EXTRACTED INFORMATION Block Start
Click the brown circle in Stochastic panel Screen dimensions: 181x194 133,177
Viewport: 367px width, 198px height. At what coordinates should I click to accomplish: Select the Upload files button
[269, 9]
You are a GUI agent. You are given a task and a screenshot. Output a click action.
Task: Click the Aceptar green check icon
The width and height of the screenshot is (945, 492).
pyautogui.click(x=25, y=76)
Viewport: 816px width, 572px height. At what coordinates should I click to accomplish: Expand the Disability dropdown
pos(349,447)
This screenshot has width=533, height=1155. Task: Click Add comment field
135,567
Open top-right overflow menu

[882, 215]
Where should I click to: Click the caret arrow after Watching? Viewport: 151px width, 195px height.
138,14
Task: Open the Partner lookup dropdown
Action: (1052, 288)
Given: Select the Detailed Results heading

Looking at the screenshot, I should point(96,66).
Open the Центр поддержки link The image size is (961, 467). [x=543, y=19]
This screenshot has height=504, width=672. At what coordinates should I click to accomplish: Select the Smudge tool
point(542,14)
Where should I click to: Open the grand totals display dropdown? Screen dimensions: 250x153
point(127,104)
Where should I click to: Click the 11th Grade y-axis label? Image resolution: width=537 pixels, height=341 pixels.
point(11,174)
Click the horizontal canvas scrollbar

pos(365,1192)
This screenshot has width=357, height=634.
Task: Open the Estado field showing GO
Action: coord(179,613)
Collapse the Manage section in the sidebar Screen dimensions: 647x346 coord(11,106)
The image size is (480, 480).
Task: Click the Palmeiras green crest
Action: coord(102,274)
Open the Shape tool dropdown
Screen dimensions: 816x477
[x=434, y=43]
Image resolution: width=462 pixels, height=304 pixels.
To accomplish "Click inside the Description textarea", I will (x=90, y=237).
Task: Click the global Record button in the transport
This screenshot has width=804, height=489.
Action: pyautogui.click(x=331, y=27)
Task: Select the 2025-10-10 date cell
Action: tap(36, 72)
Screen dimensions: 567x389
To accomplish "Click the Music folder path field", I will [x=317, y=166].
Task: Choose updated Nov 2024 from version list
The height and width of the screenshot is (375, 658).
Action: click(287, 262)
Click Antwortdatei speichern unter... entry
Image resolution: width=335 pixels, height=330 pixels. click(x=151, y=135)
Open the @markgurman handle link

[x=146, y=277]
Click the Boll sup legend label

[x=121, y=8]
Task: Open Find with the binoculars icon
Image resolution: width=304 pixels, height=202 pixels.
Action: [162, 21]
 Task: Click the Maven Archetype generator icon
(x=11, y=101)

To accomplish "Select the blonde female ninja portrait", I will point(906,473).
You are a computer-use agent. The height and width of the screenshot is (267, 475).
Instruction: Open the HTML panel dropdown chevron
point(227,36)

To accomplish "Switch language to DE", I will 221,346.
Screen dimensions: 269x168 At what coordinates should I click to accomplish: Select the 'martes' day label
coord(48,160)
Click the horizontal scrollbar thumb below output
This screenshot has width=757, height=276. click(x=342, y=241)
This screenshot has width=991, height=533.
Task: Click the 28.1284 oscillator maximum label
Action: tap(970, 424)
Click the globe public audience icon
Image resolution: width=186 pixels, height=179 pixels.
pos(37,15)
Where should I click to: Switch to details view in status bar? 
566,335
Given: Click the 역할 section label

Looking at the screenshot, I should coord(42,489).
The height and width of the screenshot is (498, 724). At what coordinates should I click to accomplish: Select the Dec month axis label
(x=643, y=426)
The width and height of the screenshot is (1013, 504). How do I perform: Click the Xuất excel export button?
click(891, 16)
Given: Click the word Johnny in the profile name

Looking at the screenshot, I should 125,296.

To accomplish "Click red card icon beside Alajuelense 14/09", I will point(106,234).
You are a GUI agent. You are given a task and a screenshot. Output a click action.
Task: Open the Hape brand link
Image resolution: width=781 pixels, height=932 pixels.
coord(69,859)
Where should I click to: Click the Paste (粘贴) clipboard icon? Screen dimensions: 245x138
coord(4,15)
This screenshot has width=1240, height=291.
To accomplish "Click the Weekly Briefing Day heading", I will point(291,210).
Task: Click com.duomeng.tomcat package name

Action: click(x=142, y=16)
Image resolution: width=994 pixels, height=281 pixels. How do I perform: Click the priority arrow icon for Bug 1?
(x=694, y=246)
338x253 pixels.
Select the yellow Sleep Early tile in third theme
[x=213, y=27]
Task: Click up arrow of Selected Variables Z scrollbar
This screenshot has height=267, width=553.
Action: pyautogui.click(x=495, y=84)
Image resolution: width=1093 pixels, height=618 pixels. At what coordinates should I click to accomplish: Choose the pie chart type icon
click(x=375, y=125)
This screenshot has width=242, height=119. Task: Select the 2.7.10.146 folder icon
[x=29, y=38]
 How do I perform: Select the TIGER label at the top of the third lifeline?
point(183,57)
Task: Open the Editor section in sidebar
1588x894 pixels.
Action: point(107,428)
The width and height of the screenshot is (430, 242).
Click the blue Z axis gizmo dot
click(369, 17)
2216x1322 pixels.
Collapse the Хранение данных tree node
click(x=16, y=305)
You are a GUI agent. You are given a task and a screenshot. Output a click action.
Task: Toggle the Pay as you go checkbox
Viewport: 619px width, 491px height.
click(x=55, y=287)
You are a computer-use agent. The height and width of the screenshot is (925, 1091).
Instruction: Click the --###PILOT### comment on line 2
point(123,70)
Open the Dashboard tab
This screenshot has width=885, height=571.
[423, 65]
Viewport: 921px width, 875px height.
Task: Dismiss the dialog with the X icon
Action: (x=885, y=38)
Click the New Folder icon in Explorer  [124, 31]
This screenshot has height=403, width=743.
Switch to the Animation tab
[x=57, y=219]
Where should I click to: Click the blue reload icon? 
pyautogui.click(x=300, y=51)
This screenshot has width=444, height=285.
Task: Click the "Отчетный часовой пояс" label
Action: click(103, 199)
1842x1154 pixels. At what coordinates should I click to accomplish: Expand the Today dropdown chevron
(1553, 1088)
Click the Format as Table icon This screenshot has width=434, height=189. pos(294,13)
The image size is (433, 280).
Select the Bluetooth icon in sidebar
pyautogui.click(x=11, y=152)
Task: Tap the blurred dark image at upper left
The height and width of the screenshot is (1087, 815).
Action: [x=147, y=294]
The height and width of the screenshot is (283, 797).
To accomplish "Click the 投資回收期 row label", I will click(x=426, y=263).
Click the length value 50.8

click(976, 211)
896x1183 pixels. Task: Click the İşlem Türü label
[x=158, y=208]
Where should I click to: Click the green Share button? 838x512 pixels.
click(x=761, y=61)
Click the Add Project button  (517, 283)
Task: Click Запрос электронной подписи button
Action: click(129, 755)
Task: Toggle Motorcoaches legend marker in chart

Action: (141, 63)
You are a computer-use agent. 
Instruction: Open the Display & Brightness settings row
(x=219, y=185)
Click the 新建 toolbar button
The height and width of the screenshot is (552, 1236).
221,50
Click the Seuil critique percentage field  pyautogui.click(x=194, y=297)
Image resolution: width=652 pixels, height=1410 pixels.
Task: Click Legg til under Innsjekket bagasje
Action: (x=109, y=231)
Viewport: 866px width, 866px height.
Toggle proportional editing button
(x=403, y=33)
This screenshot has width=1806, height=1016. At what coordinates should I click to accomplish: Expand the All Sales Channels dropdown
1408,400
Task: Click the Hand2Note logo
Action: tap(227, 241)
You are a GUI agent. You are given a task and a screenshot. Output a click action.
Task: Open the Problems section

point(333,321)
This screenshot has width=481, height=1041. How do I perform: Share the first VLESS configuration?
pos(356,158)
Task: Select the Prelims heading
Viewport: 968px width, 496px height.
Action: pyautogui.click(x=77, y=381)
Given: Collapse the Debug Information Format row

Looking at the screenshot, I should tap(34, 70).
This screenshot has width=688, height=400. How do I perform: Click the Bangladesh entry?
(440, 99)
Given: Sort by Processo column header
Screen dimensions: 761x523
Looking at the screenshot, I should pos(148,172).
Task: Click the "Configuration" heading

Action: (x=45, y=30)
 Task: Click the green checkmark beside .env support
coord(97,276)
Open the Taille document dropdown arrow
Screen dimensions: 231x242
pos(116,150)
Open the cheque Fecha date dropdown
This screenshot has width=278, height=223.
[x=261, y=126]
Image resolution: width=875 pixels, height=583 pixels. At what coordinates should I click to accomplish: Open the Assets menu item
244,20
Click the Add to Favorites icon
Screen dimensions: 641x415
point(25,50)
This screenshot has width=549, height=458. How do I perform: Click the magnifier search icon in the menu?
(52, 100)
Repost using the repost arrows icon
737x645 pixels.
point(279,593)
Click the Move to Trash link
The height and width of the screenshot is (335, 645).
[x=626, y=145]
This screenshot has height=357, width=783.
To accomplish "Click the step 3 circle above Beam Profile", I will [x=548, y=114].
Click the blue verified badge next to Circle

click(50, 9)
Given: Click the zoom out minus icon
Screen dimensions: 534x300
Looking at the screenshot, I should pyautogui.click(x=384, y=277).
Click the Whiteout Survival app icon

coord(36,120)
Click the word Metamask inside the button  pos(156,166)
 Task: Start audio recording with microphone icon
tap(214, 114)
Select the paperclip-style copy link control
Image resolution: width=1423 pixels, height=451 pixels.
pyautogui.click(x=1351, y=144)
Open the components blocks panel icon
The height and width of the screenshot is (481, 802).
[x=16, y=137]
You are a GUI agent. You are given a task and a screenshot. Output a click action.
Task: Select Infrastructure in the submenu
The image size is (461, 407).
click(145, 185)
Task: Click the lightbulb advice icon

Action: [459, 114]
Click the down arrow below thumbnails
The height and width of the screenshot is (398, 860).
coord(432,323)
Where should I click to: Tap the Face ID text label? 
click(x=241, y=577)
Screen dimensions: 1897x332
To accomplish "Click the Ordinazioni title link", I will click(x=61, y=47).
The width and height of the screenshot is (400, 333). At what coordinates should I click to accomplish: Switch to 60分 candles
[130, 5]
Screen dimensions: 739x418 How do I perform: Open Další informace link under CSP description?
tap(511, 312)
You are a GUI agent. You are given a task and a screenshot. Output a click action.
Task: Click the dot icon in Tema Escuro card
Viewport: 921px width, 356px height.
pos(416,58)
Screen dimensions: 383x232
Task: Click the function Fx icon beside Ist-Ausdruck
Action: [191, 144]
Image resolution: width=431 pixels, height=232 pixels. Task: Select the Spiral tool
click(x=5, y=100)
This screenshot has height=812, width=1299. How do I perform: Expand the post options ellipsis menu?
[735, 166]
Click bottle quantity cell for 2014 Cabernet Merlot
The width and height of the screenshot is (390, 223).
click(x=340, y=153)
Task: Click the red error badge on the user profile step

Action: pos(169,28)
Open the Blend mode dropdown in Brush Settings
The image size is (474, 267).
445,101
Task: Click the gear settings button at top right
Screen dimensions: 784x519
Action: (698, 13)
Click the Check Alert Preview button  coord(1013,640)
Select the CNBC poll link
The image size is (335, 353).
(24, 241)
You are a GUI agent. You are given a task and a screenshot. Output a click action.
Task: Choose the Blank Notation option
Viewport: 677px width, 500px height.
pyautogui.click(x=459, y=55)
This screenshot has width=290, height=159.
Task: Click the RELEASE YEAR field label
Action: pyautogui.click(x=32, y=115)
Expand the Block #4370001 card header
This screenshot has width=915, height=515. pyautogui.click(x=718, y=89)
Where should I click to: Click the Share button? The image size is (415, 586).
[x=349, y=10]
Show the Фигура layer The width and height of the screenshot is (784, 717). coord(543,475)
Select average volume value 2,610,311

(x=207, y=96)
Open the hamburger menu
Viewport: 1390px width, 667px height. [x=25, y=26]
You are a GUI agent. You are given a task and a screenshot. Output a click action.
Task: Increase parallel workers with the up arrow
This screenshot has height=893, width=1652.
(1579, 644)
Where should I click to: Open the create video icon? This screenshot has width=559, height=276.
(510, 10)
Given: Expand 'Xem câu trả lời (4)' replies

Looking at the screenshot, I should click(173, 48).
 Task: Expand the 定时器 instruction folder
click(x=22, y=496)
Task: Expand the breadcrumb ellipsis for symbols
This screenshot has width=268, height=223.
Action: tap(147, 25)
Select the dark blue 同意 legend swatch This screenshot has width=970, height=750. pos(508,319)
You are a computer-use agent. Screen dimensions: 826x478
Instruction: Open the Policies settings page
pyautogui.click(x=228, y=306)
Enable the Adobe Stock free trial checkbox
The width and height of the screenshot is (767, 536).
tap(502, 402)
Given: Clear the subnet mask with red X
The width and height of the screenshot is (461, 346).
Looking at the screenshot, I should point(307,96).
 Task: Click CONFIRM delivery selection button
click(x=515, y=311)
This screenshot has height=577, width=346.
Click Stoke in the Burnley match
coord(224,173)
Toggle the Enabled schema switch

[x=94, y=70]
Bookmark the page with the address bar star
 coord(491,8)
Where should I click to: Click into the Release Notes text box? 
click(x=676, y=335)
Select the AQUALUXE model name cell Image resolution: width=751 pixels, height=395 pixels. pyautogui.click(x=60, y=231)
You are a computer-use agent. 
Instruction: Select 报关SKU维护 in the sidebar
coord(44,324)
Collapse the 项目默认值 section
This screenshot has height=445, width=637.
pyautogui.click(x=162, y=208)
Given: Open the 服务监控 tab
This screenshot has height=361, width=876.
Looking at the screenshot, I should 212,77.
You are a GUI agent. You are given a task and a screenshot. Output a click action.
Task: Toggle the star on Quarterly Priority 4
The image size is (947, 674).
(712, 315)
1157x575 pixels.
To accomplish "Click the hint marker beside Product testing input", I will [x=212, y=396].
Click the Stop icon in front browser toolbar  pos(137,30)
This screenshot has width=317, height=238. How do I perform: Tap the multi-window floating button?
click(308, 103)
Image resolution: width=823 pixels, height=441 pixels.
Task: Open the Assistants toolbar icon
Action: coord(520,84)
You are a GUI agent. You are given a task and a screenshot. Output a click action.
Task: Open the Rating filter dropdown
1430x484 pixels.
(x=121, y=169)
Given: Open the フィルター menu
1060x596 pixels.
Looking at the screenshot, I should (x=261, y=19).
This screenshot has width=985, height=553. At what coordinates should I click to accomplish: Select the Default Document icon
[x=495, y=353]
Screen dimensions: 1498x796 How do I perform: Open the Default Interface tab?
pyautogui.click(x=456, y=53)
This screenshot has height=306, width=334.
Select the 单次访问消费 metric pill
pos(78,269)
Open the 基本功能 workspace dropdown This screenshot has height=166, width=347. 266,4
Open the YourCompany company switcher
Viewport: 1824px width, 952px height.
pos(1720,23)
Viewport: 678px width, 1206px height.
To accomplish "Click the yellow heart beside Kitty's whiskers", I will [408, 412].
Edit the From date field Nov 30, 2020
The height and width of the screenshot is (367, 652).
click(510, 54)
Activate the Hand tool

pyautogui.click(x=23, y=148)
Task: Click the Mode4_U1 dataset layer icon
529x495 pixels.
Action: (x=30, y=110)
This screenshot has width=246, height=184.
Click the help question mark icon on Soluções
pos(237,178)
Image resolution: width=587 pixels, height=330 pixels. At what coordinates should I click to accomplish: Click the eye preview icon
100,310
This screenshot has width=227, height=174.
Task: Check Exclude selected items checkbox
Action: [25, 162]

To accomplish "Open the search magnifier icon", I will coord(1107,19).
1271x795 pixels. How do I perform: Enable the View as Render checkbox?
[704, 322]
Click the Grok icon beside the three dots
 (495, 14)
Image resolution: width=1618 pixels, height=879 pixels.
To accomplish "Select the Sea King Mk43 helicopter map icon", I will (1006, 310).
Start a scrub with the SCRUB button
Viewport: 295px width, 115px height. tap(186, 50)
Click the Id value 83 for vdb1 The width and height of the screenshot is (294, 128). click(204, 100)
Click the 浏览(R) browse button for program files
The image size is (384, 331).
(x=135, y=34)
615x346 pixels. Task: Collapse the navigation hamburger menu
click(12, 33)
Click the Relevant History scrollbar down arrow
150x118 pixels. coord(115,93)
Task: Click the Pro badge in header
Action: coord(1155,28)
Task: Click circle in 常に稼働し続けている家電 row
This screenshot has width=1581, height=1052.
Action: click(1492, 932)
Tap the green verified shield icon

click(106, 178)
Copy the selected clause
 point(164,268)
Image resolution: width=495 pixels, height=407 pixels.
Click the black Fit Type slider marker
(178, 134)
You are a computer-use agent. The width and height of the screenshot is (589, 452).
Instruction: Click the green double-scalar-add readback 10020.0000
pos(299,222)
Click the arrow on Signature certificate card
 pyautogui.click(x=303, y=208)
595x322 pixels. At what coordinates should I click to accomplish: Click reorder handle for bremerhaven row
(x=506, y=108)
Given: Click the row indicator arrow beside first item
EXTRACTED INFORMATION Block End
- **ASSIGNMENT**
Take the line holding "Instruction: Click the green" and the lines after it through the end of the entries. Retype them exactly and add nothing.

- **RESPONSE BOX**
Instruction: Click the green double-scalar-add readback 10020.0000
pos(299,222)
Click the arrow on Signature certificate card
 pyautogui.click(x=303, y=208)
595x322 pixels. At what coordinates should I click to accomplish: Click reorder handle for bremerhaven row
(x=506, y=108)
Given: Click the row indicator arrow beside first item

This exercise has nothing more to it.